Short Name |
HTTP:MISC:AV-INVALID-CHKSUM |
---|---|
Severity |
Minor |
Recommended |
No |
Recommended Action |
Drop |
Category |
HTTP |
Keywords |
Multiple AV Vendor Invalid Archive Checksum Bypass |
Release Date |
2013/05/29 |
Update Number |
2268 |
Supported Platforms |
idp-4.0+, isg-3.1.134269+, j-series-9.5+, mx-11.4+, srx-12.1+, srx-branch-12.1+, vmx-17.4+, vsrx-12.1+, vsrx3bsd-18.2+ |
This signature detects attempts against a known vulnerability in the way multiple anti-virus products scan ZIP archive files. A malicious ZIP archive containing known trojans or viruses may be downloaded and stored on the local file system without the affected product raising a warning or otherwise informing the user of a potential threat. The product in such a case exhibits ineffective and misleading behavior.

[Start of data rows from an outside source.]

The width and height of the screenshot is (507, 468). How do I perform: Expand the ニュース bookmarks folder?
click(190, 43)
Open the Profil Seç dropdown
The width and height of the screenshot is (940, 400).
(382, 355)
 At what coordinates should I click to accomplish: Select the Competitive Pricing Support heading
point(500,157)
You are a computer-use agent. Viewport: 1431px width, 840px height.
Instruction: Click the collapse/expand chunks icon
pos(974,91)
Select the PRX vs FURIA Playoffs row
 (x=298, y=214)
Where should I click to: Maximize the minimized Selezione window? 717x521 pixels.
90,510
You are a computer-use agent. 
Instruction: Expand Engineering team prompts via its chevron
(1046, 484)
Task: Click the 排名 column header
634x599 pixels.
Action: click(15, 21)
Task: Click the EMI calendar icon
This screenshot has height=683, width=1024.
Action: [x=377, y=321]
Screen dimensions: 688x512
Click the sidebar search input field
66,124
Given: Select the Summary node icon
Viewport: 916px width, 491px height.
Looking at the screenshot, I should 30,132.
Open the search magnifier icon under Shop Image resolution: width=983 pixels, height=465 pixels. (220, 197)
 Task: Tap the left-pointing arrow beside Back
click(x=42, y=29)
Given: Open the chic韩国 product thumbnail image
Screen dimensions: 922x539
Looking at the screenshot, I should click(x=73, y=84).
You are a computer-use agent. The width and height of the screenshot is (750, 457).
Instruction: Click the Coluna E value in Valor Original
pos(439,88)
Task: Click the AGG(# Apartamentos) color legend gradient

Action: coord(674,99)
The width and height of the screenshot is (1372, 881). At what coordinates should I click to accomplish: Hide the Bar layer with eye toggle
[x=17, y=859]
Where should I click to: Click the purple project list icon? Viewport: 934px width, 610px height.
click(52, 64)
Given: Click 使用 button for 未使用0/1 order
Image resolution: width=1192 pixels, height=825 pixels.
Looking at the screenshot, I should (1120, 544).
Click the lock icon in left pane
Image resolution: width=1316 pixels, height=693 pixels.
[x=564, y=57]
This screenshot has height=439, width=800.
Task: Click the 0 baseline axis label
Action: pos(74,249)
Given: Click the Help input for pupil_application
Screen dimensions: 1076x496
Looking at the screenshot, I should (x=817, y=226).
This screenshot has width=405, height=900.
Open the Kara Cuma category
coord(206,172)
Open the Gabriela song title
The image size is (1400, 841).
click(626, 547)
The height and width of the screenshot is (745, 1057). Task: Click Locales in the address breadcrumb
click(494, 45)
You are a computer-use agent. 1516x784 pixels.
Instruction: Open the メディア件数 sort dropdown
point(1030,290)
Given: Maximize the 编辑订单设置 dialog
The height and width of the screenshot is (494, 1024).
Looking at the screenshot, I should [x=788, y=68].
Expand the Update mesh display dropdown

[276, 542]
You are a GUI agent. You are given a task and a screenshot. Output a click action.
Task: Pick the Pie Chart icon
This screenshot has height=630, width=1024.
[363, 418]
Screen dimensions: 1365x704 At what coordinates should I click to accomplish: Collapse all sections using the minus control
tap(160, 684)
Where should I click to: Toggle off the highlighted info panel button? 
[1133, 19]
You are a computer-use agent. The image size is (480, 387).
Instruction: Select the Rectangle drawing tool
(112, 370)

Multiple antivirus products from various vendors are reported prone to a vulnerability that may allow potentially malformed ZIP archives to bypass detection. This issue arises when an affected application processes a ZIP archive with an invalid CRC-32 checksum. It should be noted that affected software may possibly detect a malicious file in the archive when it is decompressed or scanned manually. The discoverer of this vulnerability has reported that this issue affects H+BEDV AntiVir, AVG Anti-Virus, Sybari Antigen for Microsoft Exchange, and products by McAfee, and BitDefender. Symantec products were not found to be vulnerable to the issue. **Update: Symantec believes that the impact of this issue is low. This is because an archive handler processing an archive that possesses a corrupt CRC-32 checksum will fail, reporting that the archive is corrupt. This would mean that a malicious file contained in such an archive would not be directly accessible to a target recipient user. Alternatively, if the CRC-32 checksum is corrected manually by the recipient user and the file is extracted, it will likely be detected by client-side Anti-Virus solutions during the file extraction routine. This detection will likely occur before the malicious file is directly processed by the end user.